RFID: Tracking every step of a conventioneer

Stephen Baker

I've spent the last couple of days at a Marketing Metrics conference in Austin. The theme, which we sounded in the math cover, is that data analytics are growing more crucial every day in marketing. For better or worse, it's moving from a realm of fuzzy ideas to domain of hard numbers.

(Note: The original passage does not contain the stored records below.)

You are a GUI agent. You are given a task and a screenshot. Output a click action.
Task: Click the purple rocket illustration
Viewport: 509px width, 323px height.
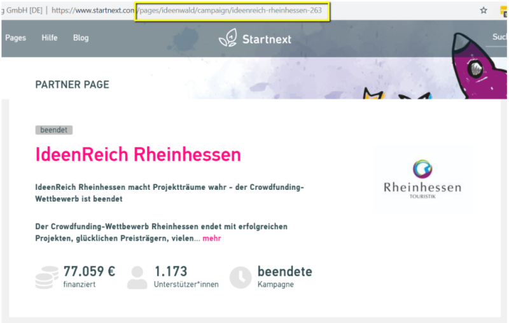477,62
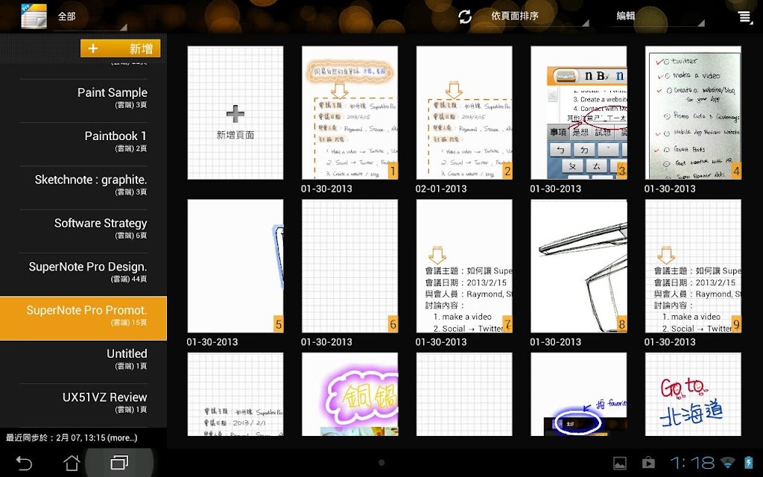
Task: Select the UX51VZ Review notebook
Action: click(83, 402)
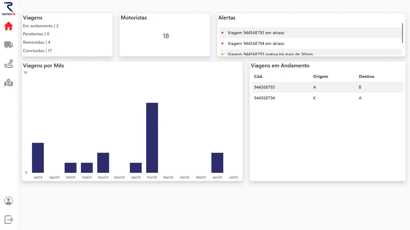This screenshot has height=230, width=410.
Task: Click the Motoristas count 18
Action: (166, 36)
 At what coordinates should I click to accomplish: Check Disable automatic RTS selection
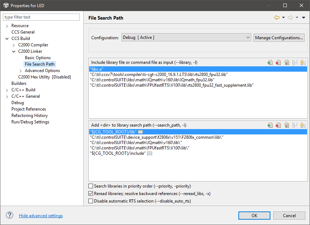[91, 201]
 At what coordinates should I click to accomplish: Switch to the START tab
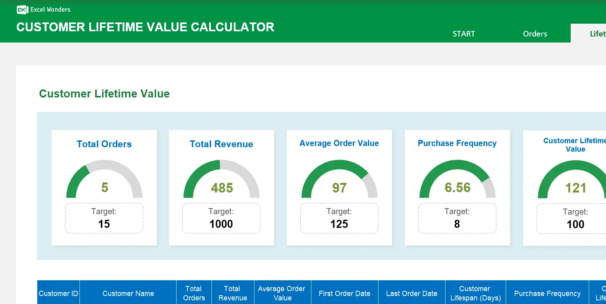[x=464, y=34]
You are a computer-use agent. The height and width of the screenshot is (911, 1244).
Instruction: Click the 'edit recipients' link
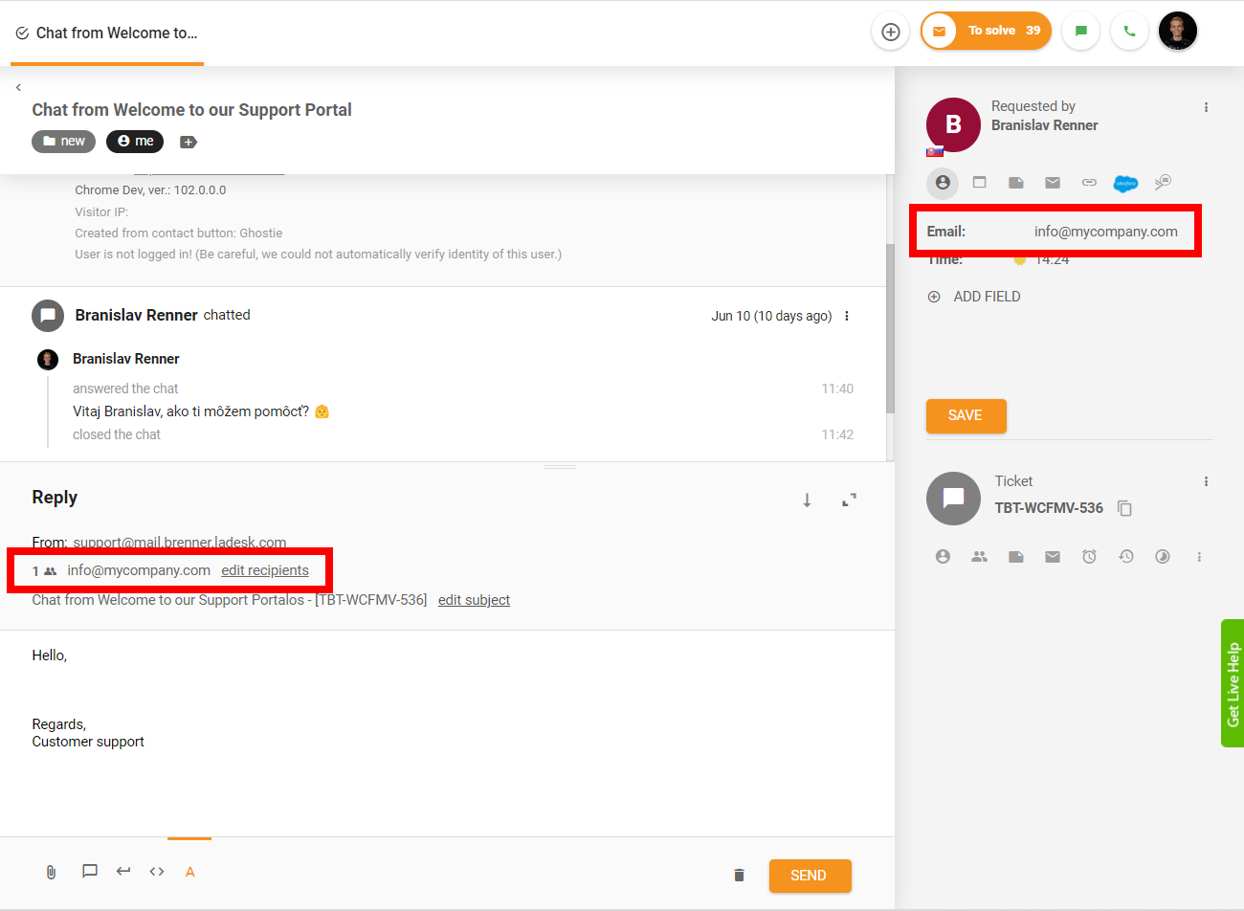pos(265,570)
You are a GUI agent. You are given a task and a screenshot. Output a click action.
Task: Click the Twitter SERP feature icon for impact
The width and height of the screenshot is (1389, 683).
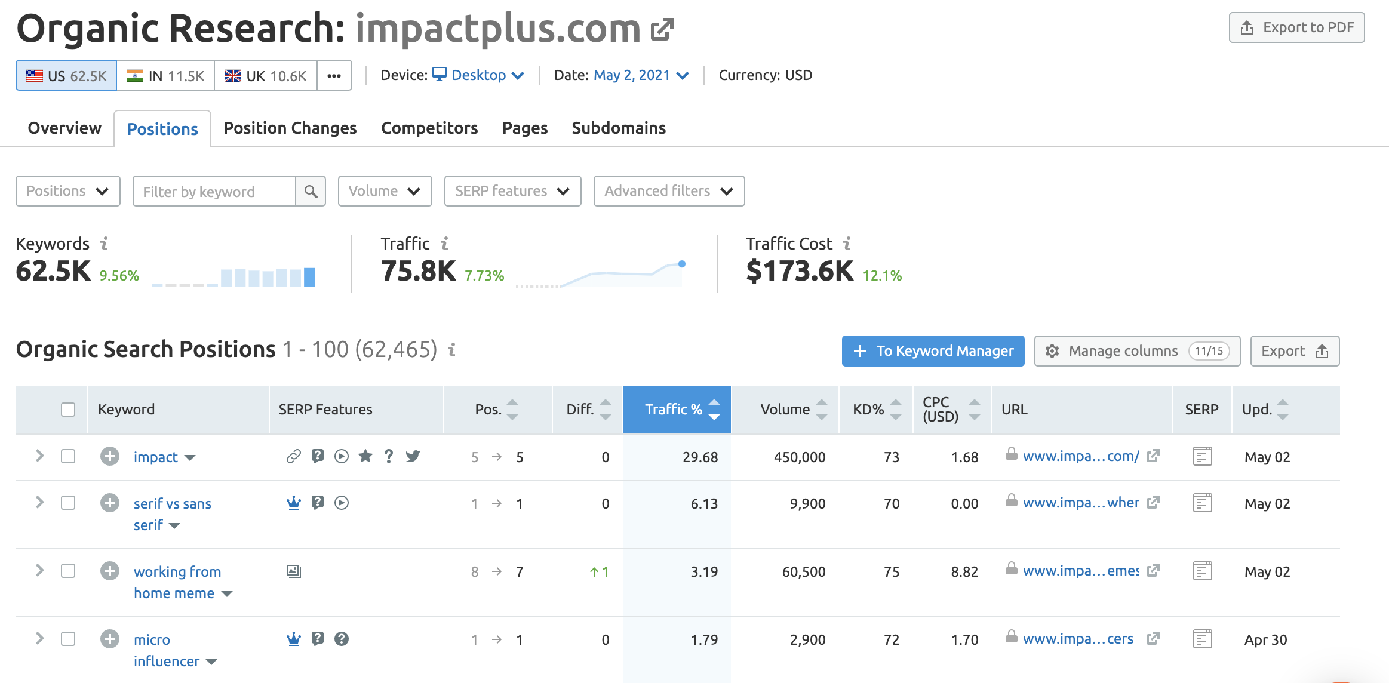click(413, 457)
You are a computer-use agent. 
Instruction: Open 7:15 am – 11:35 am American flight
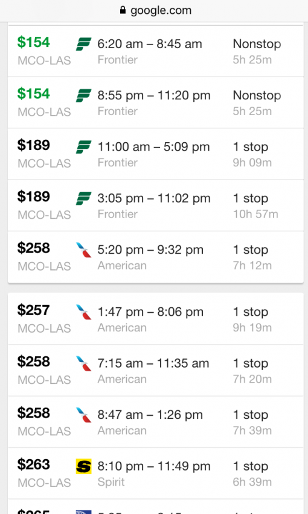tap(155, 371)
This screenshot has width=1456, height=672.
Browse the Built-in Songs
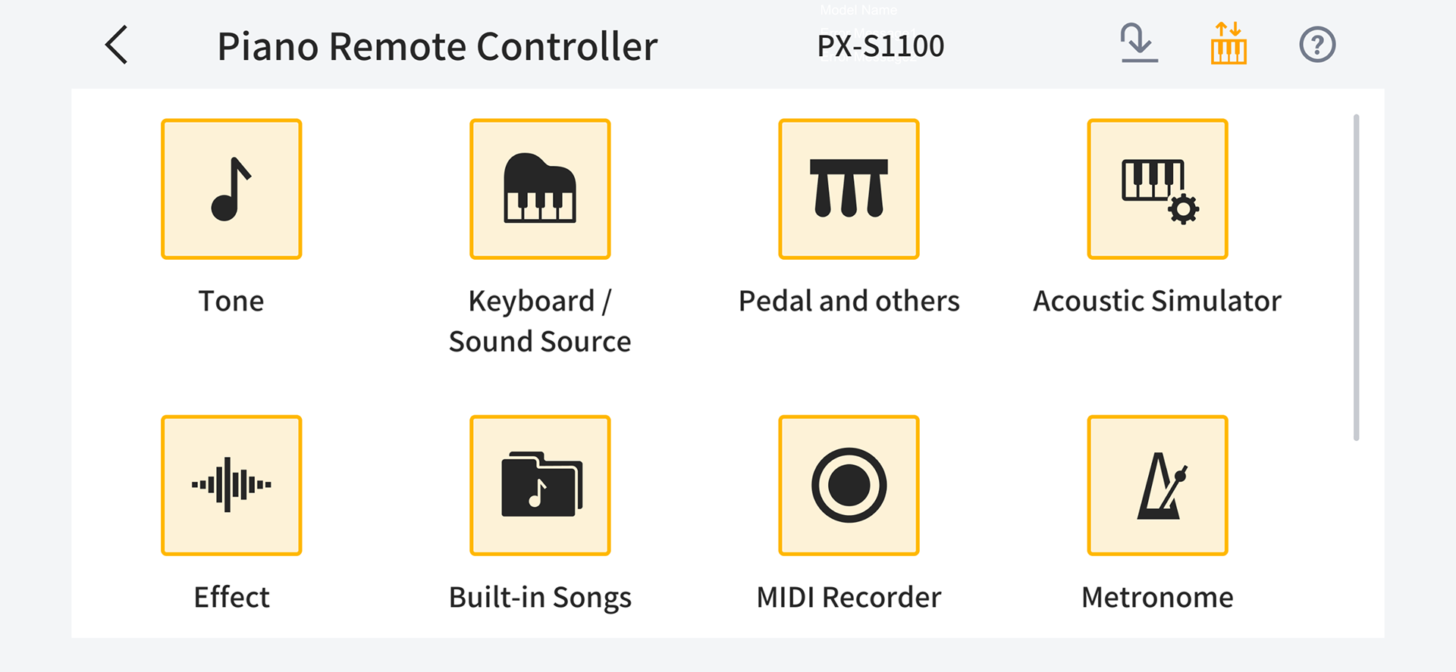point(539,486)

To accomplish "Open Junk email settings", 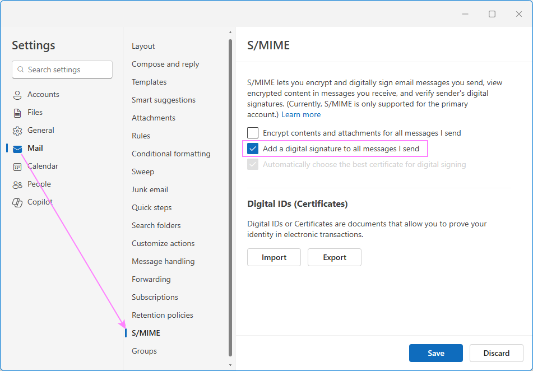I will point(150,189).

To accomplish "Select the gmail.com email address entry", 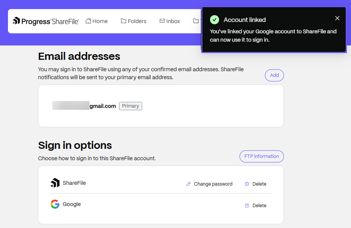I will pos(84,106).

Consider trade shows. How much do companies learn about the people visiting the booths? Can they convince them to fill out a form or submit to a swipe of the bar-coded badge? Sometimes. But Art Borrego, ceo of AllianceTech, described at the conference how radio identification tags (RFID) will increasingly be embedded in trade show badges. This will enable companies to track the movement of thousands of individuals. They will learn what a person is interested in, how long he or she stayed at a certain booth. Match this with info provided upon registration, and they'll have loads of geographic and demographic data--about us.

They are using this data to generate marketing leads, to figure out people's interests and suggest other booths to visit. This is a little bit like Amazon's book recommendations. They're able to analyze the human flow through the convention, as if it were a Web site, and they can make adjustments. They can optimize. And with the data from the visitors in their bank, they can continue to ply them (if the visitors have opted in) with targeted e-mail.

Think ahead. If this technology works at trade shows, it will likely spread to political conventions, to retail stores (with RFID tags on customer loyalty cards). Yankee Stadium, perhaps? Where else will we be tracked, modeled and optimized?